== MATERIAL PROVIDED
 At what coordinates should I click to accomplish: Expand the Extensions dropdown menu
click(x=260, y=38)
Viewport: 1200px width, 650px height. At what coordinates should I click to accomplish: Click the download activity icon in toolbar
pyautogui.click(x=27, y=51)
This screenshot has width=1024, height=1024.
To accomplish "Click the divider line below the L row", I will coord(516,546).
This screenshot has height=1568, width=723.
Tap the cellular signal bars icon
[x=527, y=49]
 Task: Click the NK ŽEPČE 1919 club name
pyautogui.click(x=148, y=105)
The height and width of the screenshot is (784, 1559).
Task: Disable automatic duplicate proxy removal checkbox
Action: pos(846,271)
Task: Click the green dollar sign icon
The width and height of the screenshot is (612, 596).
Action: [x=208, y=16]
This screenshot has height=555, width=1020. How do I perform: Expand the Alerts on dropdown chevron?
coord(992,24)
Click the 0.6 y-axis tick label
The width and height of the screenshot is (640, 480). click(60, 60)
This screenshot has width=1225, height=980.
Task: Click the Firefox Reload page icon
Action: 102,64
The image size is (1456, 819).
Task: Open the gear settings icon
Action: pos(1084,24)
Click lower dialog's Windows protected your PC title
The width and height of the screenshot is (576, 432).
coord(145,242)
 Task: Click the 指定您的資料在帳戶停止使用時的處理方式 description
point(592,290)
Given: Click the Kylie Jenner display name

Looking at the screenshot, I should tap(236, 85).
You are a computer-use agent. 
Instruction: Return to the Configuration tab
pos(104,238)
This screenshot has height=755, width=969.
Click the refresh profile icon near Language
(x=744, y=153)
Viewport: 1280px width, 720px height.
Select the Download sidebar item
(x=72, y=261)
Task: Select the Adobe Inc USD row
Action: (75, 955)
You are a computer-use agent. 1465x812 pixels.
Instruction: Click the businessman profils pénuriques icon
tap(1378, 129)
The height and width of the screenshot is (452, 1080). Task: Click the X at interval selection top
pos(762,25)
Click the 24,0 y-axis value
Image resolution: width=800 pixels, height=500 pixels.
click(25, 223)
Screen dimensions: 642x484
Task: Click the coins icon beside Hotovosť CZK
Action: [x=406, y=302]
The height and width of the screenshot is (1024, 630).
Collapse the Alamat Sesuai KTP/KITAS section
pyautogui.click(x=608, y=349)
====
Whenever the string "computer" shows up in a line of the entries, copy that line.

You are a computer-use agent. 
You are a computer-use agent. 1465x812 pixels.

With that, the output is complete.